Qui cet homme ? Ce Monsieur Jones à l’ambiguïté identitaire. Existe-il ? On alors est-ce un terme générique ? Il avance, l’air – ou alors est-ce un son – se tend…devant son innocence, il y a un corps nu, il ne comprend pas. Il se rassure, ce n’est qu’un cauchemar, l’inconscient veut le pousser dans le « jardin des délices »…il y résiste…sa raison, son éducation, sa religion…voilà les barrières, les garde-fous, les fondations d’une vie prédéterminée. Il y a devant ses yeux : un corps nu, des gens bizarres…que font-ils ? Les pensées s’entortillent sur elles-mêmes, s’entrechoquent avec les sensations. Il n’arrive pas à superposer l’image de son souvenir avec la réalité de son image : les rues, l’entrée de la maison et cette pièce…ce sont les mêmes que toujours, mais différentes…Pourquoi a-t-il toujours voulu voire ordre, stabilité et propreté là où seule la dégénérescence régnait ?
“”It’s his”
And somebody else says, “Where what is ? “
And you say “Oh my God, am I here all alone?””
Quand le réel se déforme, le petit homme perd ses repères. Il tenait pour vrai, habituel et tangible l’organisation de cet espace. Désormais, tout lui est devenu étranger. Il se sent comme Ad dans Soft Goulag, mais il est juste un personnage dans une chanson de Bob Dylan…

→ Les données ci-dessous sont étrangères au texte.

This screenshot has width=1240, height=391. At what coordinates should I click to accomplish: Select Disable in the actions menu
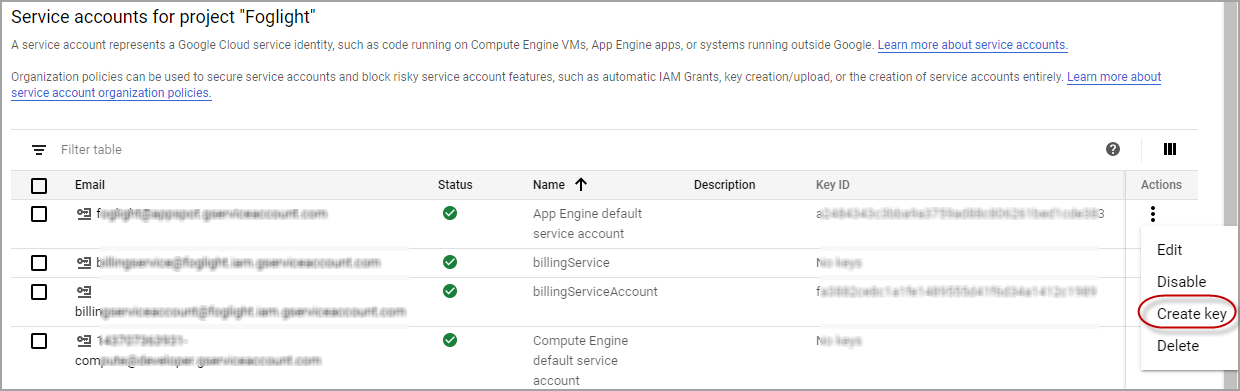pyautogui.click(x=1181, y=282)
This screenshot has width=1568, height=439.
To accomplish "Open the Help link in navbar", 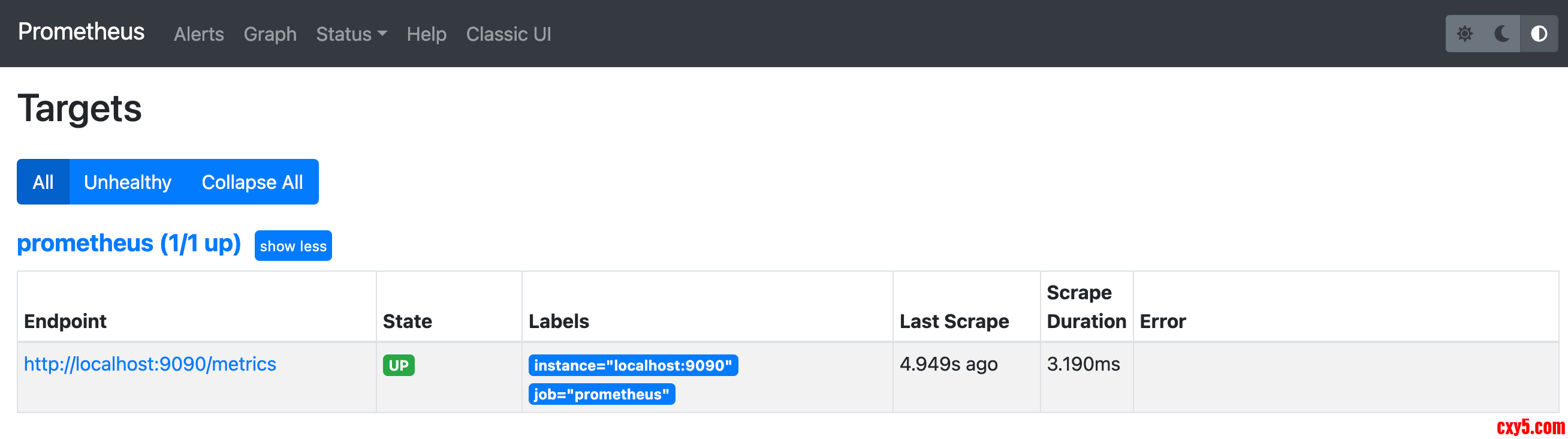I will (426, 34).
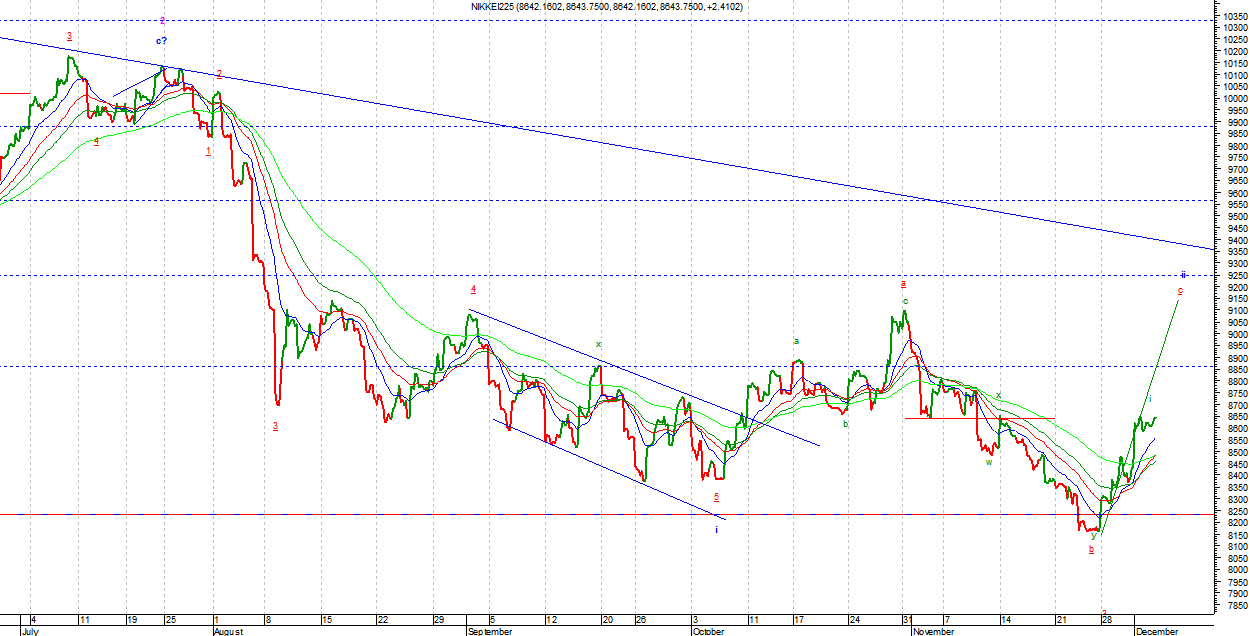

“How does it feel to be such a freak ?”
Altérité…Découverte d’un monde jusque-là imperceptible, non existant tellement il renferme de perversion. Il ne sent plus le sol sous ses pieds et ses pensées sont vides. Peut-être est-ce sa tête évidée de son contenu éthéré ? Il se faisait l’idée d’un monde stable, d’individus disciplinés, un monde d’ordre et de sécurité. Pourquoi tant de vices ? Des corps nus …ces une déviance irrespectueuse ! Lui qui a travaillé dur, qui s’est tuer à la besogne afin d’éviter le piège létal de l’oisiveté. Maintenant, il vogue à tâtons dans cet univers peuplé de créatures étranges, bien qu’anthropomorphes. Une anthropomorphie d’un autre genre…contre-nature, trop peu conforme au monde qui lui est commun.
“You’ve been with the professors
And they’ve all liked you looks”
Oui son look, son genre, ses manières, ses habits, oui tout cela correspond à son univers ; avocats et personnage de Fitzgerald. La propreté de son logis, la précision de ces habitudes…Toute cette stabilité calculée, cette vie arrangée explose dans son errance nocturne, explose au cours de cette ballade d’un homme tranquille…
“But something is happening here
And you don’t know what it is
Do you Mister Jones?”
Cette suite de pas sans fin et sans but lui donnait la sensation d’être enfermé dans un blues endiablé. Un univers de tristesse et de désolation…Lourdingue ! Une rythmique lente, insoutenable mais dévastatrice.